=== Requirements ===
**a.** From the statement on police and prisons, extract everything from "WE ARE ABOLITIONISTS." down to "of racialized capitalism.".
**b.** Name each group whose efforts to resist state violence the statement on police and prisons says it supports.

=== Text ===
WE ARE ABOLITIONISTS. Solidarity in the Struggle to End Police Terror and State Violence

The Abolitionist Law Center extends our unqualified support to those in the struggle against police terror and state violence. We support the rights of our community members rising up in rebellion in the name of Black Liberation. At a time when the government cannot protect the health of the people in the US, when mass death is ravaging Black communities, while corporate and political elites seek an ever-larger sacrifice population to keep the profits flowing — we support revolt. We must become ungovernable if we are to transform the police and prison systems into something more than servants and instruments of racialized capitalism.

Police and prisons are the two core parts of a system of state violence that maintains a race and class order that derives from coercive capitalism and serves its interests. Police serve as the occupying troops that instill fear of and subordination to corporate and government interests, while jails and prisons then warehouse, stigmatize, traumatize, and disenfranchise those the police have removed from communities. The two together divide and dehumanize communities of color, keeping them disempowered, alienated, and ready serve as a standing reserve of labor. The violence inherent in their control is self-evident: sometimes it is graphic, as in the murders of Breonna Taylor, George Floyd, and Tony McDade, or the physical abuse that the incarcerated suffer at the hands of prison staff; other times it is more hidden and quietly corrosive, as in the systemic use of surveillance in impoverished communities or the rampant use of solitary confinement in prison. Either way, the violence is obvious and unacceptable, and we support the efforts of Black communities, poor communities, people of color, immigrants, and queer people to resist it and demand an end to it.

We also know that another system is possible — that state violence is not inevitable and that racial capitalism is not our fate. We know that police forces were founded in the early industrial era to protect middle- and upper-class properties and businesses, while prisons were serving as dungeons and workhouses to dispose of the unwanted poor; we know that early law enforcement forces formed in the american south and the slave-holding north to terrorize enslaved African peoples, and track them down after they had escaped and sought their liberation. And we know that the idea of police and prisons as ‘protectors’ of the general community has only recently achieved consensus, and has done so by appealing to divisions between those who benefit from the racial-economic system by demonizing and disempowering those who do not. The entire contemporary assumption that agents of state violence are neutral entities that benefit the public good and mete out justice and accountability is a recent ideological smokescreen, and we support all efforts to highlight the race- and class-control of these systems and build a counter-consensus against the legitimacy of police and prisons.

=== Information shown ===
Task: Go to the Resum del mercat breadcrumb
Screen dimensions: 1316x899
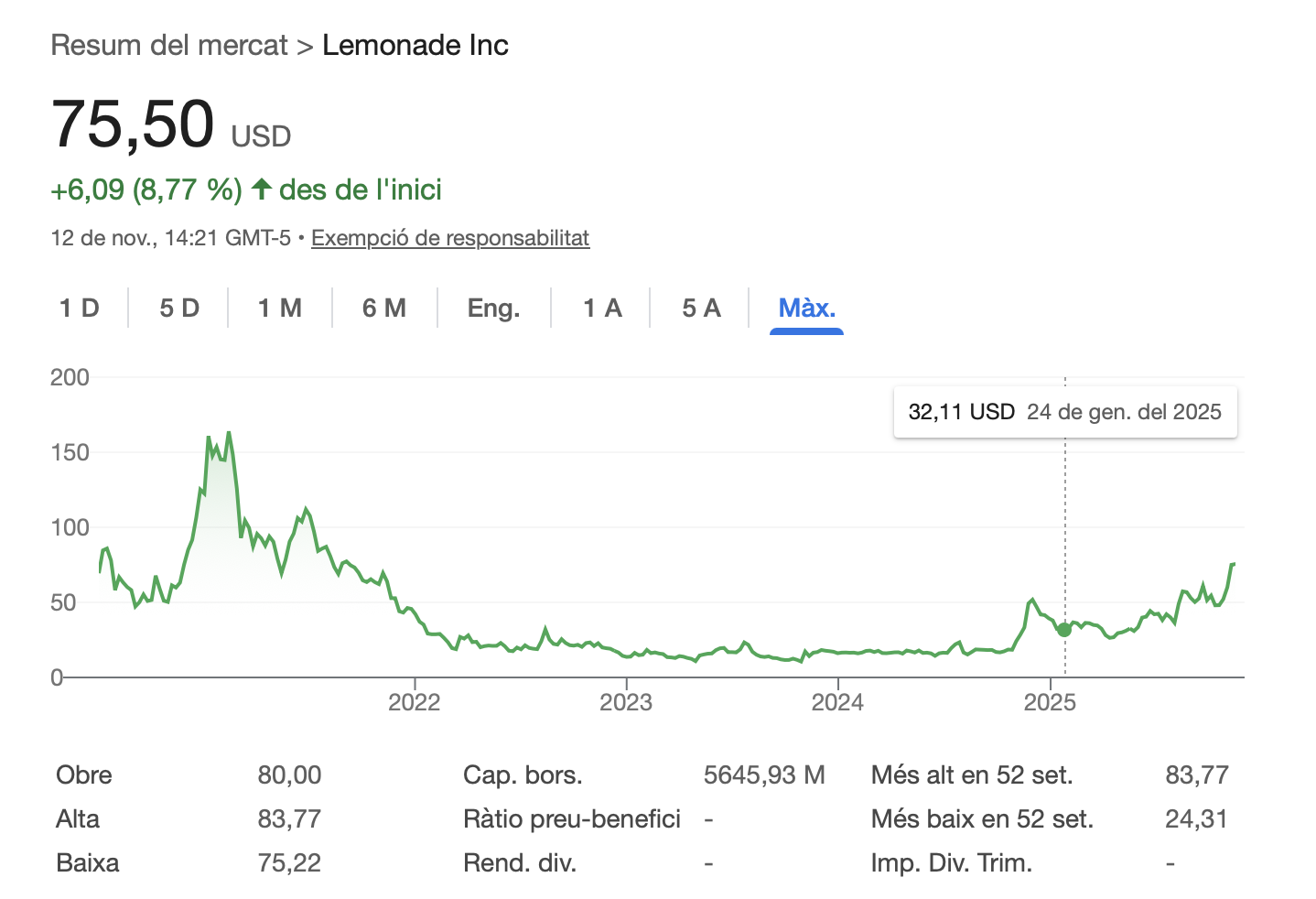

=== Task-by-task outputs ===
**a.**
WE ARE ABOLITIONISTS. Solidarity in the Struggle to End Police Terror and State Violence

The Abolitionist Law Center extends our unqualified support to those in the struggle against police terror and state violence. We support the rights of our community members rising up in rebellion in the name of Black Liberation. At a time when the government cannot protect the health of the people in the US, when mass death is ravaging Black communities, while corporate and political elites seek an ever-larger sacrifice population to keep the profits flowing — we support revolt. We must become ungovernable if we are to transform the police and prison systems into something more than servants and instruments of racialized capitalism.

**b.** Black communities, poor communities, people of color, immigrants, queer people